ASHLAND — Hal and Mary Townsend's 120-acre piece of paradise overlooking Emigrant Lake has unique madrone groves, firs and oaks, but the dense underbrush was a potentially dangerous threat to their land.
The only thinning the couple had done in recent years was when they cut their annual Christmas tree, so the overgrown brush created more and more fuel for a potential wildfire while slowly degrading their forest.
"It was such a mess," Mary Townsend says. "It was overwhelming."
Through a new program here by the federal Natural Resources Conservation Service, the Townsends were able to develop a specific plan for thinning and clearing slash to reduce wildfire danger and make their madrone groves healthier at a fraction of what it normally would have cost.
"We're trying to preserve the health of our forest," Hal Townsend says. "That and fire safety are the two main motivators for us."
The NRCS and its myriad partners are looking for more people like the Townsends to help improve forest health and curb the risk of catastrophic wildfire through the ongoing Ashland Forest All-Lands Restoration project.
The Townsends were one of seven willing landowners within the 52,000-acre AFAR footprint to take advantage of the first year of a cost-share program that spent slightly more than $1 million to help treat more than 1,200 acres of land.
AFAR is about to embark on the second year of this three-year project with about $2 million in potential grant money in hopes of doubling the lands treated in the Ashland watershed to curb catastrophic wildfire danger here.
Erin Kurtz, NRCS's district conservationist, says she hopes the successes of the first round of grants will help other landowners in the AFAR range, stretching from Emigrant Lake to Wagner Gap, take part in the program.
"Implementation began last fall, and I think it's going really smoothly," Kurtz says. "We have people coming in almost every day looking to sign up.
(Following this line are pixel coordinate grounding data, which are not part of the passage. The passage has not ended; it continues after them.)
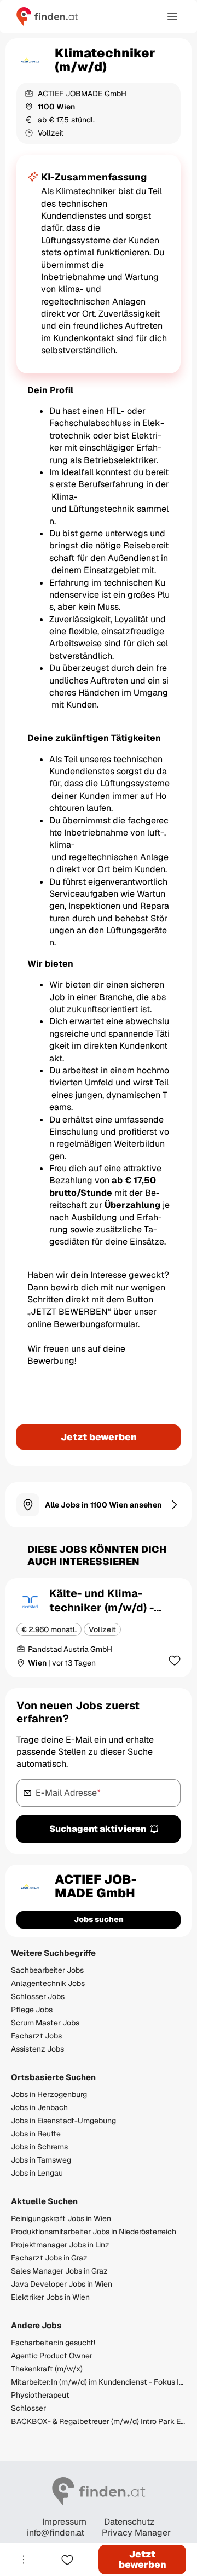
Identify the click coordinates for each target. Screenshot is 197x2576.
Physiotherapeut (40, 2395)
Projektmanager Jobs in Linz (60, 2245)
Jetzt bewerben (99, 1437)
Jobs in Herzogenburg (49, 2094)
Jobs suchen (99, 1919)
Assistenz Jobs (37, 2049)
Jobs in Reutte (36, 2134)
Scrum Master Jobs (45, 2023)
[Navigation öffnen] (172, 16)
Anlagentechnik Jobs (48, 1983)
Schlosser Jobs (38, 1996)
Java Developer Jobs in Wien (61, 2284)
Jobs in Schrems (39, 2147)
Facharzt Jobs (36, 2036)
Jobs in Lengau (37, 2173)
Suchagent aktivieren (97, 1829)
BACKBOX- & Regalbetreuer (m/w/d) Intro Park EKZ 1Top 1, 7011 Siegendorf (98, 2421)
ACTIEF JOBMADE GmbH (82, 93)
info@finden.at (55, 2532)
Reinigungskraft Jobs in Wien (61, 2218)
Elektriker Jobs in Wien (50, 2297)
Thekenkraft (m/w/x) (47, 2369)
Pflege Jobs (32, 2009)
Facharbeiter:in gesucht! (53, 2342)
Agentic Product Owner (51, 2356)
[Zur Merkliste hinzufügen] (174, 1660)
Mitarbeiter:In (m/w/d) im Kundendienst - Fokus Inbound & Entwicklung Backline (98, 2382)
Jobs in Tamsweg (41, 2160)
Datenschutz (129, 2521)
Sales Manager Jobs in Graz (59, 2271)
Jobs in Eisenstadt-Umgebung (63, 2120)
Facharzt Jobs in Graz (49, 2258)
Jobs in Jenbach (39, 2107)
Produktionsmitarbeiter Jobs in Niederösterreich (93, 2231)
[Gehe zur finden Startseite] (47, 16)
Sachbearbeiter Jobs (47, 1970)
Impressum (64, 2521)
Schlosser (28, 2408)
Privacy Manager (136, 2532)
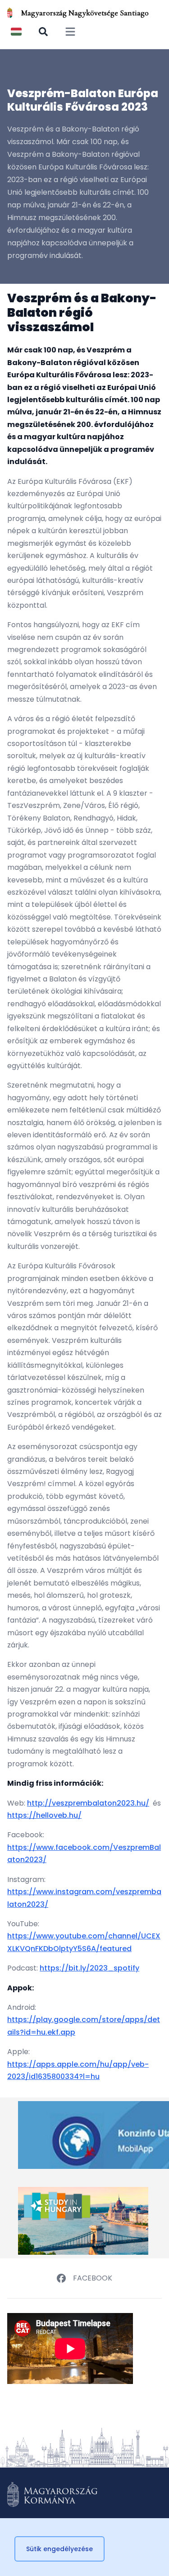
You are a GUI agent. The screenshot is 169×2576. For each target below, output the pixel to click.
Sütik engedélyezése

Word of mouth is the best way to go."
Landowners who sign up meet with NRCS conservationists to draft a plan for their property to reduce fire fuels while also taking into consideration protection and enhancement of their forestlands for wildlife habitat.
Landowners work out a cost-share agreement that can often fund most, but not all, of the treatment costs, Kurtz says.
"There are some expectations that landowners have some skin in the game," Kurtz says.
The landowner and conservationists also work with the Ashland-based Lomakatsi Restoration Project to put that plan into action by specifically identifying what trees, shrubs and other material gets removed or left through a mix of noncommercial thinning, trimming and brush removal.
The landowner hires whatever contractor they want to do the work, and AFAR pays its portion of the agreement when the work is completed and inspected.
AFAR is an extension of the Ashland Forest Resiliency Stewardship Project, a similar program that focuses on about 7,800 acres of Forest Service lands within the Ashland watershed using a combination of commercial and noncommercial thinning.
The federal project is within the AFAR boundaries, and partners in the projects say they need each other to make a real difference in a watershed that has a mix of ownership but a joint need to treat overgrown forestlands ripe for a catastrophic burn.
"We're looking for the all-lands, all-hands approach," says Darren Borgias, of The Nature Conservancy, one of several AFR and AFAR partners. "It's the only way we can have effective fire-management for the land and the people."
Kurtz says AFAR was able to cash in on some of what she calls the "political capital" of AFR when they started looking for willing landowners and received a mixed bag of excitement and skepticism.
Hal Townsend says he was pretty excited when he received notice about the program. When they built their concrete-sided home in 2009, they created all the requisite fire setbacks but have done very little since.
"But being in the forest, wildfire has always been a concern for us," he says.
Their AFAR agreement calls for about $100,000 worth of work on their land, with the Townsends on the hook for just 10 percent of that.
After Lomakasti helped with their plan, they hired Lomakasti, and its crews spent less than two weeks clearing and stacking slash to burn this fall.
"It went really well," Hal Townsend says. "I like their work."
When completed, their land will be part of the wildfire solution in the Ashland watershed and no longer part of the problem.
"We put our house here," Mary Townsend says. "We are the invaders. You can't change nature, just prepare yourself as best you can."